Venezuela’s Hugo Chavez will host what is billed as the founding conference of the Community of Latin American and Caribbean States (CELAC) December 2–3 on the grounds of Venezuela’s largest military base. The ailing Chavez, whose very public battle with an undisclosed form of cancer has given rise to a mountain of speculation about his survival and whose reelection in October 2012 remains in doubt, hopes to demonstrate he will dominate the Latin American scene for months and years to come.
In the run-up to the gathering, Chavez is billing it as Latin America’s political event of the century. Eager boosters proclaim the meeting is destined to “change the history of the continent.” Another equated the birth of CELAC with a rupture with the U.S. and “ the demise of the Organization of American States (OAS).” For Chavez, it is payback time for the U.S. and Canada, who were not invited to attend. Boasted Chavez, “for centuries, they’ve imposed on us whatever the North [U.S.] felt like imposing on us! The time of the South has arrived.”

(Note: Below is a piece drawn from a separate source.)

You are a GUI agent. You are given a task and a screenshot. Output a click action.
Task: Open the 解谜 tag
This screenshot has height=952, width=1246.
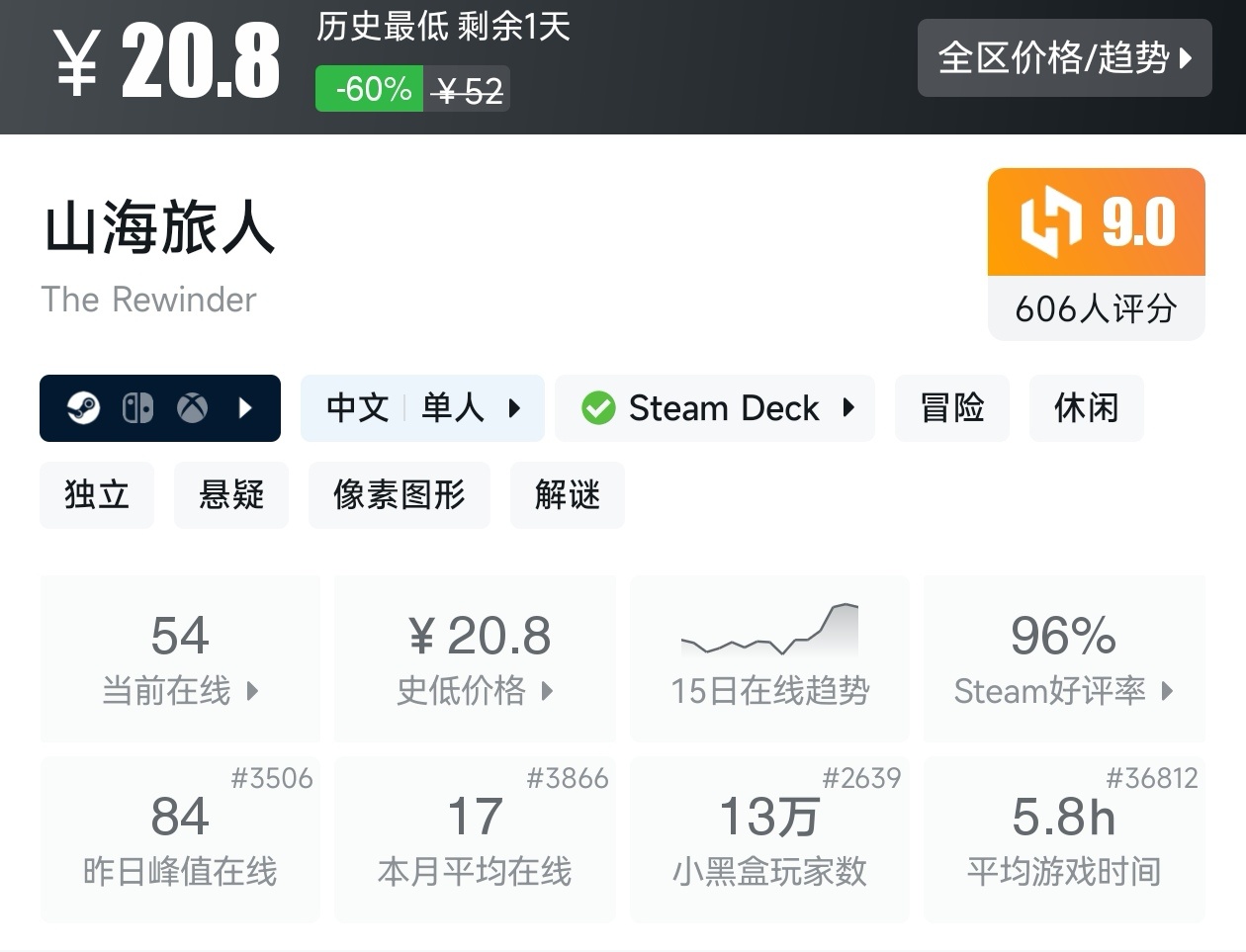pos(568,494)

So what will the new community look like? Talk shop, effective forum, or bully pulpit for Chavez? If Chavez has his way, CELAC becomes the latter. It will be a permanent platform for anti-Americanism. Iran, Syria, and other tyrannies will be more welcome than the U.S. [Iran already has observer status in Chavez’s pet creation, the Bolivarian Alliance for the Peoples of Our America (ALBA).]

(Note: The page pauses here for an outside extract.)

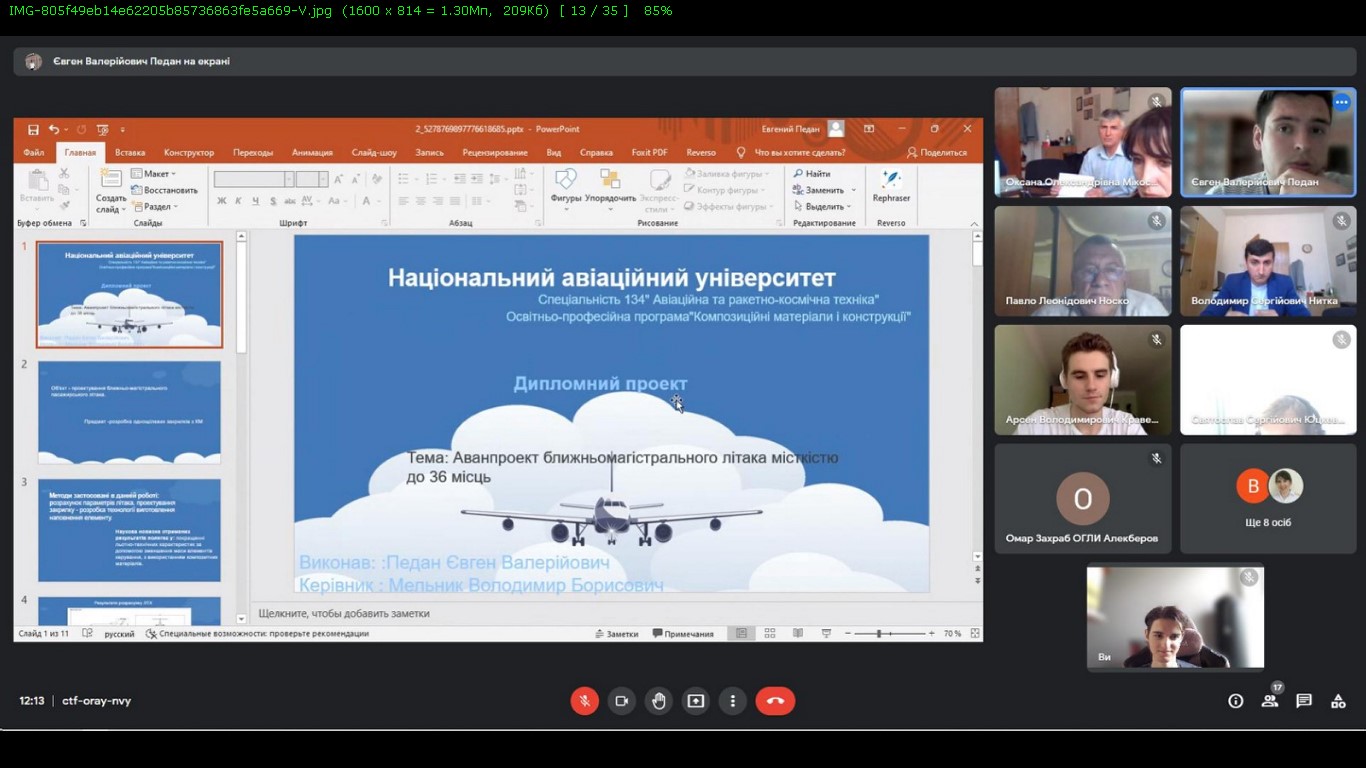1366x768 pixels.
Task: Open the three-dot more options menu
Action: tap(732, 701)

Communist Cuba will occupy the same moral ground as free, democratic Costa Rica. The teachings of Vladimir Lenin will guide the eventual elimination of bourgeois capitalism. CELAC will embrace anti-constitutional extensions in office such as those recently perpetrated in Nicaragua by Daniel Ortega and keep silent about encroachments on freedom of the press in nations like Ecuador. Chavez’s populist “socialism of the 21st century” will win preference over responsible, pragmatic, and market-based economies in countries like Chile or Colombia.
And Chavez and company will finally succeed in putting a dagger through the heart of the OAS. In short, notes one pro-democracy editorialist, it is “probably safe to assume that, on December 2, the anti-OAS will be founded, an organization that will start up without an Inter-American Democratic Charter and without an Inter-American Court of Human Rights.”